• _Stated problem_
Summarize the passage on Batres below in two sentences.

In just one letter, Batres manages to denounce consular archeology-that of the BM-and at the same time indicate an exception, that of the MV. Within the Museo Nacional, both foreign researchers, Eduard Seler and Alfred Maudslay, were recognized as honorary professors of the institution and, therefore, were part of the hierarchy of the museum itself. Batres did not specify which pieces were granted to the German Mexicanist, but, from his perspective, the services rendered to the Museo Nacional were what differentiated museum agents, so that, based on his personal and professional view, he would permit Seler’s authorization, but not Maudslay’s.

Thus, Batres justified the distinction granted to the director of the Americas Section of the museum in Berlin, Eduard Seler, because, in addition to his studies, he spent some time at the Mexican museum preparing the catalog of the archeological collections (Olmedo & Achim, 2018, pp. 11-12). However, such favoritism would also be denounced by other researchers, such as the American archeologist Zelia Nuttal, who accused Seler of not publicly condemning the reclassifications of Batres in the Museo Nacional, and Batres of defending the “destructive actions” of Seler in Palenque (Valiant, 2017, pp. 215-216).

• _Provided material_

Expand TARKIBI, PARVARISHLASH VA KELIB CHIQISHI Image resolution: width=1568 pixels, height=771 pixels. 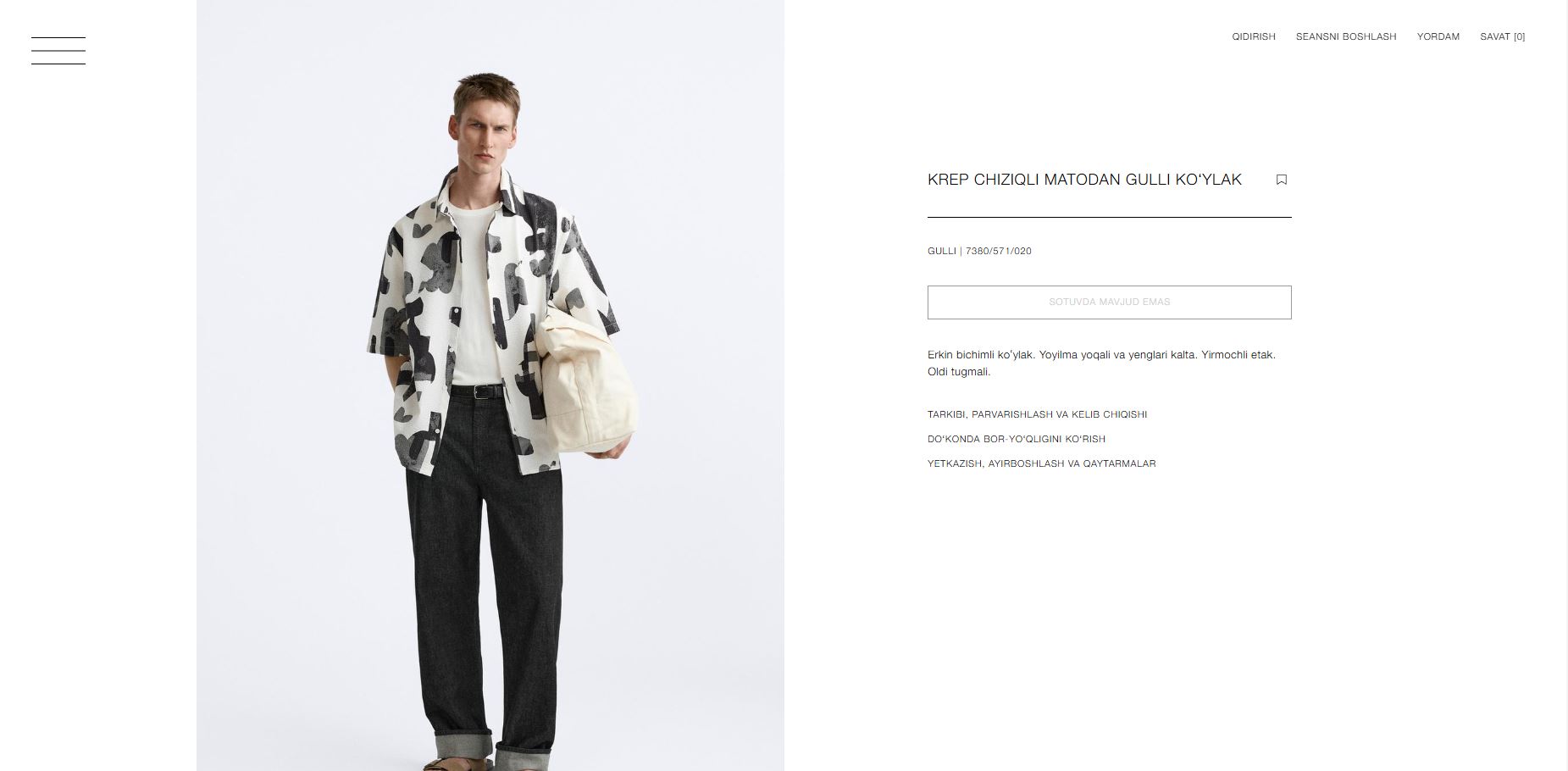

• _Completed task_
In one letter, Batres denounced the consular archeology of the BM while making an exception for the MV, willing to permit Eduard Seler's authorization but not Alfred Maudslay's, even though both were honorary professors of the Museo Nacional. He justified Seler's distinction by his studies and his time at the museum preparing the catalog of its archeological collections, but the American archeologist Zelia Nuttal denounced this favoritism, accusing Seler of not publicly condemning Batres's reclassifications and Batres of defending Seler's "destructive actions" in Palenque.